Jörg,
I completely agree with your indexing advice. To summarize for Rob:
- You’re doing it pretty much how everyone does it.
 - If you’re taking down your cluster, you need to slow down the rate you
index. Use a configurablesleep, or fewer Hadoop machines. - If you want to index documents faster, the best thing you can do is run
more shards on more Elasticsearch nodes (one shard per node is optimal). It
might also help to use better hardware (like SSDs), but I haven’t profiled
that. - The Elasticsearch defaults for indexing are pretty good, but you might
be able to tweak them to get tens of percent improvements. See the links in
my original post. 
I remain a little skeptical about the Thrift API, though. I’ve looked at it
several times, and it’s really more of an HTTP on Thrift API than a first
class Thrift API. The Thrift struct for API requests has a binary blob
body
(https://github.com/elasticsearch/elasticsearch-transport-thrift/blob/master/elasticsearch.thrift#L23).
I haven’t bothered to fully trace the code, and the usage isn’t thoroughly
documented, but I presume that to use the Thrift API you form the JSON for
an API request, serialized it to UTF-8, and then put it in the body field
of a Thrift RestRequest. Please correct me if I’m working about that.

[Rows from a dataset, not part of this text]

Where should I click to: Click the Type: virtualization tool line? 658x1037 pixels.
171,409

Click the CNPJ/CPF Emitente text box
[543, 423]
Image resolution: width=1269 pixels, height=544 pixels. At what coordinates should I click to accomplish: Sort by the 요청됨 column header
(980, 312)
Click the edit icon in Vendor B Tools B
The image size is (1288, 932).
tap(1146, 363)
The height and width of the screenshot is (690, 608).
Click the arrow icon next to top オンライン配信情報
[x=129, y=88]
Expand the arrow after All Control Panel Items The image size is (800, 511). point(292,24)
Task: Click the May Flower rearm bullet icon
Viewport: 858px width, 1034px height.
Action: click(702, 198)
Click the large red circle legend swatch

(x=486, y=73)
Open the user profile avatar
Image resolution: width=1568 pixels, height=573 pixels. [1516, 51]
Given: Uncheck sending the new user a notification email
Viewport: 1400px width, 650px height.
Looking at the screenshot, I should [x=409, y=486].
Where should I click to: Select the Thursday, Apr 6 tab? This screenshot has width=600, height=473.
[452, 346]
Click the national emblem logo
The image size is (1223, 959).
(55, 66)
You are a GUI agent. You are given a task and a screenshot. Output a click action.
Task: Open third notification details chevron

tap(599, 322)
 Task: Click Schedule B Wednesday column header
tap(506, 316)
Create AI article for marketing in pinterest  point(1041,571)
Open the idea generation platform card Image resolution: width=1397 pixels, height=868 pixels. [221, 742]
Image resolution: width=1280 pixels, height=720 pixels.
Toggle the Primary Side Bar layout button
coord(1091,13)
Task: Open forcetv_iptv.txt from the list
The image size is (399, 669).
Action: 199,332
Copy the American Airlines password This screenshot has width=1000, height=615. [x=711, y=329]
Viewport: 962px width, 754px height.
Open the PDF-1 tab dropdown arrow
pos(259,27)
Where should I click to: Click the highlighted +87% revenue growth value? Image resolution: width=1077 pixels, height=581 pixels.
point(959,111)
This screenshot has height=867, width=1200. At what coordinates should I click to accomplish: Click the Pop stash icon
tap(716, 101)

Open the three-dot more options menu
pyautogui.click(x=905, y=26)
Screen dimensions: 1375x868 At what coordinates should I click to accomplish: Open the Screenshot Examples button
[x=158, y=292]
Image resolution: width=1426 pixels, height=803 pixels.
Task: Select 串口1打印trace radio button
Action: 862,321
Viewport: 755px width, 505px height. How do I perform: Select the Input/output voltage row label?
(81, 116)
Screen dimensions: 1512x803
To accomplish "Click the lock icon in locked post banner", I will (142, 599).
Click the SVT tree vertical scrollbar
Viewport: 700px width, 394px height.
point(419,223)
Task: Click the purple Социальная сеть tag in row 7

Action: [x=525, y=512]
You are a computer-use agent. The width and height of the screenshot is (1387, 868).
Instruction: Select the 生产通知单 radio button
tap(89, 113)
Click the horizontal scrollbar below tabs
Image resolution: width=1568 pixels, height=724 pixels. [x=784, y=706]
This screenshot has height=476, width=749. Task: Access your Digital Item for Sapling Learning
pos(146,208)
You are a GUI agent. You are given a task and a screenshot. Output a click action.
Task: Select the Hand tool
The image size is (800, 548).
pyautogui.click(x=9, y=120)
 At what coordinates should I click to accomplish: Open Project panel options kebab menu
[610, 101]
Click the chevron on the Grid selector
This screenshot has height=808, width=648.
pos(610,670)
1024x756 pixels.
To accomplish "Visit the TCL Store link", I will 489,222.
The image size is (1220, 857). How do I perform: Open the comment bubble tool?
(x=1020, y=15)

Parsing a Thrift API request might be somewhat less work for Elasticsearch
than parsing an HTTP API request, but parsing the body contents of a
Thrift API request is going to be the same parsing the body contents of an
HTTP request. I haven’t profiled this, but I’d be surprised if
Elasticsearch was spending a ton of time parsing HTTP overhead.
Regardless, thanks for your advice on indexing. I really appreciate it.